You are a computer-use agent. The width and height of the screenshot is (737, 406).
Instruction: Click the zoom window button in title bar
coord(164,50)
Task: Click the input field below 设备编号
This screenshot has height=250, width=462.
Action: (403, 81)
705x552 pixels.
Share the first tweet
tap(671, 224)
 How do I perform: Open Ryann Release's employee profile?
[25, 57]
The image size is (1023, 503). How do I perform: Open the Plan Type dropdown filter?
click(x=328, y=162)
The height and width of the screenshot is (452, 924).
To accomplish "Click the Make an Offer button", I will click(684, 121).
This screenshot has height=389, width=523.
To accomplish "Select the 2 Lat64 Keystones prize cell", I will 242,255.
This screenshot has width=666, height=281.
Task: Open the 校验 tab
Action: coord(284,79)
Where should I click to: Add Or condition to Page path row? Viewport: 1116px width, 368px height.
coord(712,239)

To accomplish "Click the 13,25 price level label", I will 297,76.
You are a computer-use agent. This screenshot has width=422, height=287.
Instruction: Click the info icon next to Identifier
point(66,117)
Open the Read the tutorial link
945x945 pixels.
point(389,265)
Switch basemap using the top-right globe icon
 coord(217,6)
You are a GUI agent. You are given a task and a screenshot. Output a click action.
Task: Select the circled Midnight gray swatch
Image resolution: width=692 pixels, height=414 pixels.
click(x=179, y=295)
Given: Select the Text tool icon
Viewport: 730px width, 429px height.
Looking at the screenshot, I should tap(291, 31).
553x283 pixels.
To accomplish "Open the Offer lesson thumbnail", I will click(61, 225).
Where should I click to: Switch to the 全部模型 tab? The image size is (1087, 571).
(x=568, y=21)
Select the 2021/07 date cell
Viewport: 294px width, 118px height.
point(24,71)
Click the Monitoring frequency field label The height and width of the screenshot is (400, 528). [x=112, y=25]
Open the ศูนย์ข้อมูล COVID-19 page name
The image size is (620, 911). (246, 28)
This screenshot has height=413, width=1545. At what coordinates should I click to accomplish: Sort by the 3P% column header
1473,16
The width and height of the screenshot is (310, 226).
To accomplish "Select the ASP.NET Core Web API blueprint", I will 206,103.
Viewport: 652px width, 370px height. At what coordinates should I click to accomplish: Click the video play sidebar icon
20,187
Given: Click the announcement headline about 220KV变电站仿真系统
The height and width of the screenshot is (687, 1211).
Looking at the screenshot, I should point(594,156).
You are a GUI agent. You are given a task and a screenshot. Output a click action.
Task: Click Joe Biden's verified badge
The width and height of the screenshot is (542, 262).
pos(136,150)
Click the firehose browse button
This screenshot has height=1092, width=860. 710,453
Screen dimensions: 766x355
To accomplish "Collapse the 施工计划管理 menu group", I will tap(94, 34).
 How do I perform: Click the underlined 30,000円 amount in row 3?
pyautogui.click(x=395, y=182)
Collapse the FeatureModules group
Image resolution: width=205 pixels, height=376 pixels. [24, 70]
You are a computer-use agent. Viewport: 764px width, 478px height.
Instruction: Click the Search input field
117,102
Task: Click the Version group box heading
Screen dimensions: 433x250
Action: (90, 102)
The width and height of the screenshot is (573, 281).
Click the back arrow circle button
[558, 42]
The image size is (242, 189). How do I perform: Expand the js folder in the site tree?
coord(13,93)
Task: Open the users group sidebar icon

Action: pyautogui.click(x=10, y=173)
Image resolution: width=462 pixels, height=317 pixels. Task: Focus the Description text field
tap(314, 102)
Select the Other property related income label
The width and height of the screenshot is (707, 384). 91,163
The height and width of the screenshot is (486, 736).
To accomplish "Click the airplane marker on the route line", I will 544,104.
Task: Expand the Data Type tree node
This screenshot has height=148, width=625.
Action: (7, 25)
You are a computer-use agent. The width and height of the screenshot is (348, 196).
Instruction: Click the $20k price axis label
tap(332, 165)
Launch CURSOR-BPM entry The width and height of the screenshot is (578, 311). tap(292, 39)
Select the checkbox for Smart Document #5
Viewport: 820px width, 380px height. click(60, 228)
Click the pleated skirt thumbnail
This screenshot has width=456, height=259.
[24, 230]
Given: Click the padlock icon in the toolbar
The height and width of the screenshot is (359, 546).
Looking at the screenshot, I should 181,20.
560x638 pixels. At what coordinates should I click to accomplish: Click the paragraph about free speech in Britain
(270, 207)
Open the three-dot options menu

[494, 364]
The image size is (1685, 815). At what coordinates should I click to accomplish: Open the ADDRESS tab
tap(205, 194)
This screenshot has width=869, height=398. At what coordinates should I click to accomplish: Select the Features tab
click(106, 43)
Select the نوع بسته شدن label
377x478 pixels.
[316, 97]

━━━━━━━━━━━━━━━━━━━━━━━━━━━━━━

> [Requirement] Each record above is to be reproduced verbatim.

> [Response to the task]
You are a computer-use agent. The width and height of the screenshot is (737, 406).
Instruction: Click the zoom window button in title bar
coord(164,50)
Task: Click the input field below 设备编号
This screenshot has height=250, width=462.
Action: (403, 81)
705x552 pixels.
Share the first tweet
tap(671, 224)
 How do I perform: Open Ryann Release's employee profile?
[25, 57]
The image size is (1023, 503). How do I perform: Open the Plan Type dropdown filter?
click(x=328, y=162)
The height and width of the screenshot is (452, 924).
To accomplish "Click the Make an Offer button", I will click(684, 121).
This screenshot has height=389, width=523.
To accomplish "Select the 2 Lat64 Keystones prize cell", I will 242,255.
This screenshot has width=666, height=281.
Task: Open the 校验 tab
Action: coord(284,79)
Where should I click to: Add Or condition to Page path row? Viewport: 1116px width, 368px height.
coord(712,239)

To accomplish "Click the 13,25 price level label", I will 297,76.
You are a computer-use agent. This screenshot has width=422, height=287.
Instruction: Click the info icon next to Identifier
point(66,117)
Open the Read the tutorial link
945x945 pixels.
point(389,265)
Switch basemap using the top-right globe icon
 coord(217,6)
You are a GUI agent. You are given a task and a screenshot. Output a click action.
Task: Select the circled Midnight gray swatch
Image resolution: width=692 pixels, height=414 pixels.
click(x=179, y=295)
Given: Select the Text tool icon
Viewport: 730px width, 429px height.
Looking at the screenshot, I should tap(291, 31).
553x283 pixels.
To accomplish "Open the Offer lesson thumbnail", I will click(61, 225).
Where should I click to: Switch to the 全部模型 tab? The image size is (1087, 571).
(x=568, y=21)
Select the 2021/07 date cell
Viewport: 294px width, 118px height.
point(24,71)
Click the Monitoring frequency field label The height and width of the screenshot is (400, 528). [x=112, y=25]
Open the ศูนย์ข้อมูล COVID-19 page name
The image size is (620, 911). (246, 28)
This screenshot has height=413, width=1545. At what coordinates should I click to accomplish: Sort by the 3P% column header
1473,16
The width and height of the screenshot is (310, 226).
To accomplish "Select the ASP.NET Core Web API blueprint", I will 206,103.
Viewport: 652px width, 370px height. At what coordinates should I click to accomplish: Click the video play sidebar icon
20,187
Given: Click the announcement headline about 220KV变电站仿真系统
The height and width of the screenshot is (687, 1211).
Looking at the screenshot, I should point(594,156).
You are a GUI agent. You are given a task and a screenshot. Output a click action.
Task: Click Joe Biden's verified badge
The width and height of the screenshot is (542, 262).
pos(136,150)
Click the firehose browse button
This screenshot has height=1092, width=860. 710,453
Screen dimensions: 766x355
To accomplish "Collapse the 施工计划管理 menu group", I will tap(94, 34).
 How do I perform: Click the underlined 30,000円 amount in row 3?
pyautogui.click(x=395, y=182)
Collapse the FeatureModules group
Image resolution: width=205 pixels, height=376 pixels. [24, 70]
You are a computer-use agent. Viewport: 764px width, 478px height.
Instruction: Click the Search input field
117,102
Task: Click the Version group box heading
Screen dimensions: 433x250
Action: (90, 102)
The width and height of the screenshot is (573, 281).
Click the back arrow circle button
[558, 42]
The image size is (242, 189). How do I perform: Expand the js folder in the site tree?
coord(13,93)
Task: Open the users group sidebar icon

Action: pyautogui.click(x=10, y=173)
Image resolution: width=462 pixels, height=317 pixels. Task: Focus the Description text field
tap(314, 102)
Select the Other property related income label
The width and height of the screenshot is (707, 384). 91,163
The height and width of the screenshot is (486, 736).
To accomplish "Click the airplane marker on the route line", I will 544,104.
Task: Expand the Data Type tree node
This screenshot has height=148, width=625.
Action: (7, 25)
You are a computer-use agent. The width and height of the screenshot is (348, 196).
Instruction: Click the $20k price axis label
tap(332, 165)
Launch CURSOR-BPM entry The width and height of the screenshot is (578, 311). tap(292, 39)
Select the checkbox for Smart Document #5
Viewport: 820px width, 380px height. click(60, 228)
Click the pleated skirt thumbnail
This screenshot has width=456, height=259.
[24, 230]
Given: Click the padlock icon in the toolbar
The height and width of the screenshot is (359, 546).
Looking at the screenshot, I should 181,20.
560x638 pixels. At what coordinates should I click to accomplish: Click the paragraph about free speech in Britain
(270, 207)
Open the three-dot options menu

[494, 364]
The image size is (1685, 815). At what coordinates should I click to accomplish: Open the ADDRESS tab
tap(205, 194)
This screenshot has width=869, height=398. At what coordinates should I click to accomplish: Select the Features tab
click(106, 43)
Select the نوع بسته شدن label
377x478 pixels.
[316, 97]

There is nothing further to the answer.